=== PROBLEM DESCRIPTION ===
Reproduce all of the lines below, requests included, offsetting every coordinate in the answers by adding 15 to each number. Leave the pictures out of your answer.

── DATASET EXCERPTS ──

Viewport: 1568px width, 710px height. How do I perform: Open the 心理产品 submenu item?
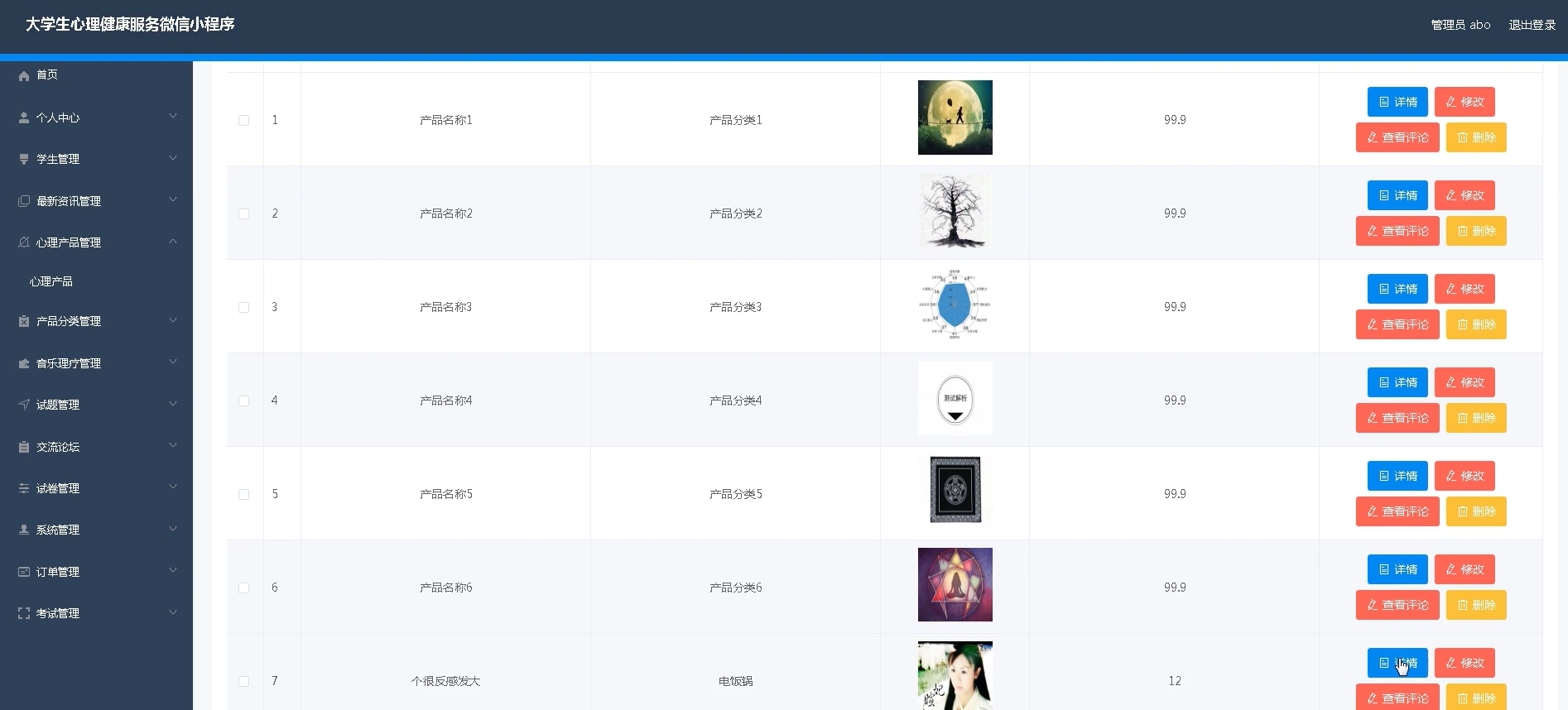click(x=51, y=281)
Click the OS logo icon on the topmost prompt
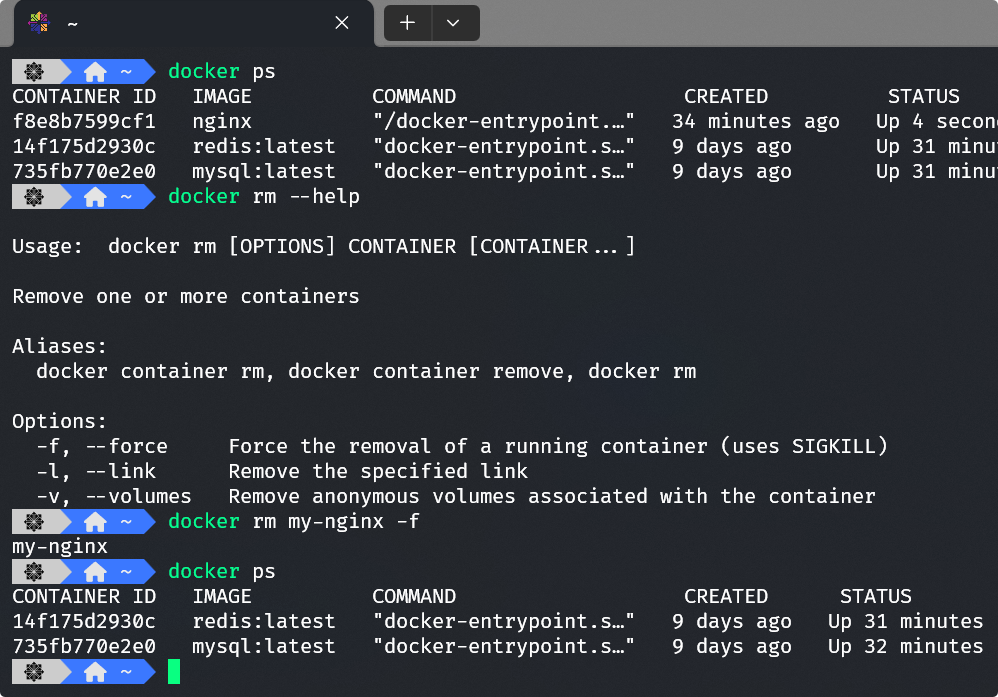 pyautogui.click(x=34, y=72)
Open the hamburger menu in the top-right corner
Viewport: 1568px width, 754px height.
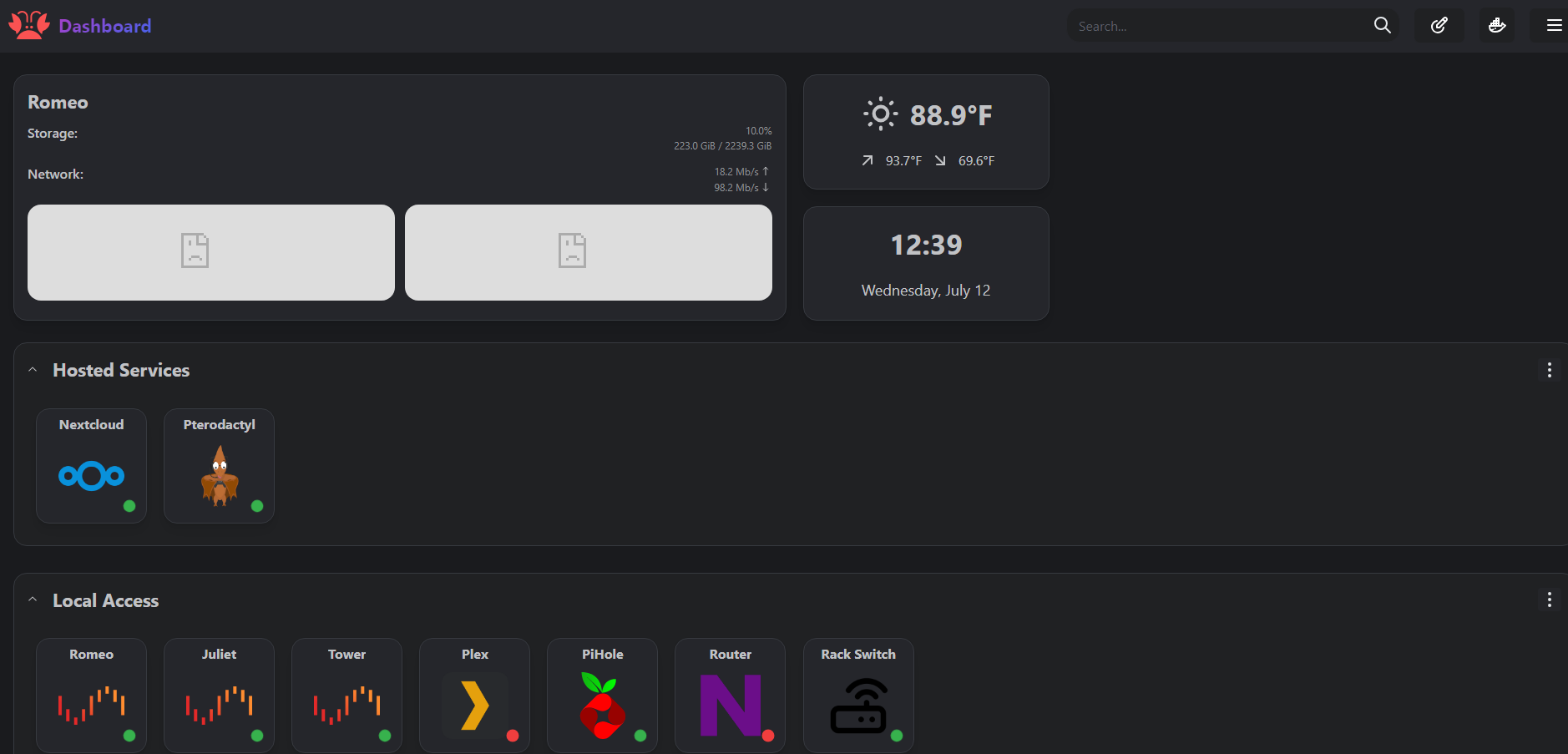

───

=== TASK RESULT ===
Viewport: 1568px width, 710px height. How do I perform: Open the 心理产品 submenu item?
click(x=66, y=296)
Click the OS logo icon on the topmost prompt
 pyautogui.click(x=49, y=87)
Open the hamburger menu in the top-right corner
Viewport: 1568px width, 754px height.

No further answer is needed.